La Norvège a également refusé d'adhérer ; son secrétaire d'État, Kristoffer Thoner, a déclaré que la proposition « soulevait un certain nombre de questions qui nécessitaient un dialogue plus approfondi avec les États-Unis »[37]. La Suède n'a pas donné de réponse officielle, mais le Premier ministre Ulf Kristersson aurait déclaré en marge du Forum économique mondial 2026 que son pays ne signerait pas le texte en raison de son contenu[37]. Le Premier ministre slovène Robert Golob a décliné l'invitation, estimant que cet organisme « interfère dangereusement avec l'ordre international au sens large »[37]. Le ministre portugais des Affaires étrangères, Paulo Rangel, a déclaré que le gouvernement portugais attendait des éclaircissements de la part de l'administration Trump, exprimant des doutes quant au fait que « la manière dont la charte est rédigée est quelque peu ambiguë quant à savoir si elle pourrait avoir une portée autre que celle de [Gaza] », tout en soulignant que la signature de traités internationaux « peut impliquer des procédures internes qui ne sont pas compatibles avec le simple fait de dire oui du jour au lendemain »[38]. La Première ministre italienne Giorgia Meloni a déclaré que la participation à un tel conseil serait incompatible avec la constitution du pays. Volodymyr Zelensky a exprimé la difficulté pour l'Ukraine de rejoindre un conseil aux côtés de la Russie. La ministre britannique des Affaires étrangères, Yvette Cooper, a invoqué une raison similaire[39].

Les responsables allemands ont qualifié ce comité de « contre-projet » à l'ONU et se sont étonnés qu'il propose la création d'une organisation internationale permanente chargée de régler les conflits mondiaux au lieu de se concentrer uniquement sur un cessez-le-feu à Gaza[39].

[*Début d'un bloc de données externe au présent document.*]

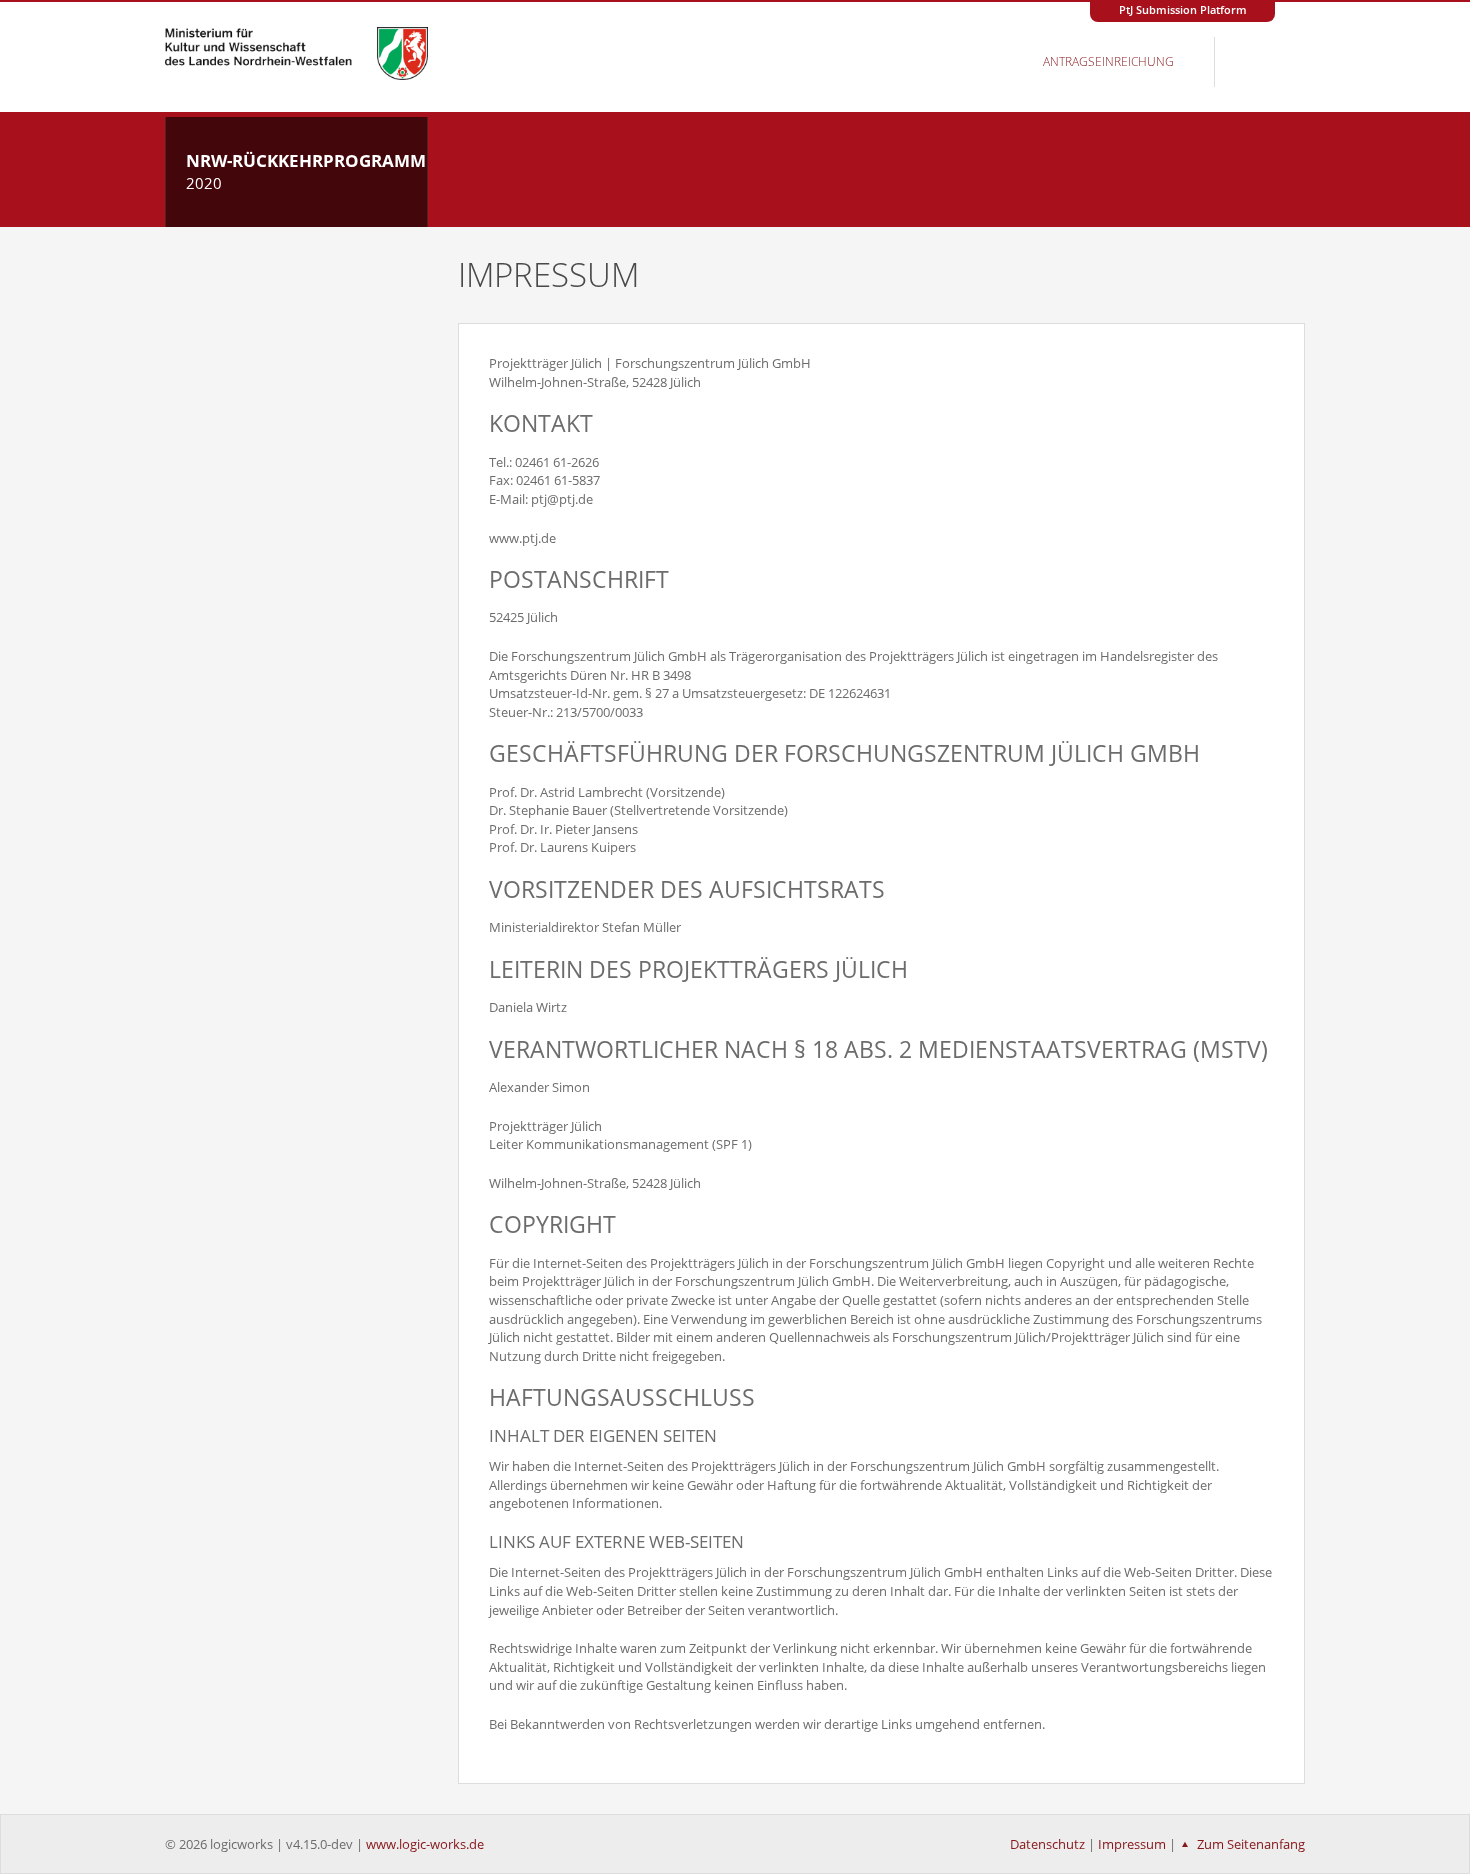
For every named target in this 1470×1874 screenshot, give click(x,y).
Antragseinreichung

Donald Trump est nommé président dans la charte du Conseil de la Paix et en est membre à vie.

L'organisation possède une structure complexe à plusieurs niveaux comprenant[40] :

  • le président Donald Trump, membre à vie ;
  • le Conseil principal de la paix est composé principalement de chefs d'État. Une soixantaine de personnes ont été invitées ;
  • le Conseil exécutif, axé sur la diplomatie et l'investissement, est composé de sept membres ;
  • le Conseil exécutif de Gaza est chargé de diriger le Comité national pour l'administration de Gaza, qui administrera le territoire. Son chef porte le titre de Haut représentant pour Gaza et Nikolaï Mladenov a été nommé, ainsi que dix autres membres.

Critiques

La mise en place du Conseil de la paix par Trump a été décrite comme un projet narcissique[9] par le Sydney Morning Herald et de « club naissant d'autocrates » par le Financial Times[41]. Après s'être vu refuser le prix Nobel de la paix 2025, Trump a déclaré qu'il ne ressentait plus « l'obligation de penser uniquement à la paix »[42].

The Guardian a qualifié le conseil de « club privé dominé par Trump, où il faut payer pour jouer : une version mondiale de sa cour de Mar-a-Lago visant à supplanter l'ONU elle-même », arguant que l'organe finalement défini ressemblait peu à ce que le Conseil de sécurité des Nations Unies pensait approuver. Selon le journal, une charte diffusée aux capitales nationales deux mois après l'adoption de la résolution ne faisait aucune mention de Gaza. Le Conseil de la paix y apparaît plutôt comme une institution mondiale permanente. L'article notait que la majeure partie du document portait sur des règles internes accordant des pouvoirs étendus au président – Donald Trump, le seul nom cité. Il a notamment le pouvoir exclusif de nommer et de révoquer les membres, de fixer l'ordre du jour et d'émettre des résolutions, tandis que les autres membres ne pouvaient obtenir un statut permanent qu'en payant une cotisation d'un milliard de dollars, concentrant ainsi le contrôle effectif entre les mains de Trump[8]. Selon Bloomberg, Trump détient le « pouvoir de décision ultime » du Conseil[43].

Composition

Membres du Conseil de la paix

Pays par statut :
  • Membre
  • Observateur (plus l'Union européenne supranationale)
  • Invité
  • Refusé
  • Invitation retirée
  • Une soixantaine de pays ont reçu une invitation du président américain Donald Trump pour rejoindre le Conseil de la paix[2]. Les pays suivants ont été invités à participer en tant que membres fondateurs. Les pays souhaitant devenir membres permanents du Conseil de la paix doivent verser 1 milliard de dollars dans un fonds contrôlé par le président Donald Trump ; sinon, chaque pays dispose d'un mandat de trois ans qui peut être renouvelé à sa discrétion[44],[45].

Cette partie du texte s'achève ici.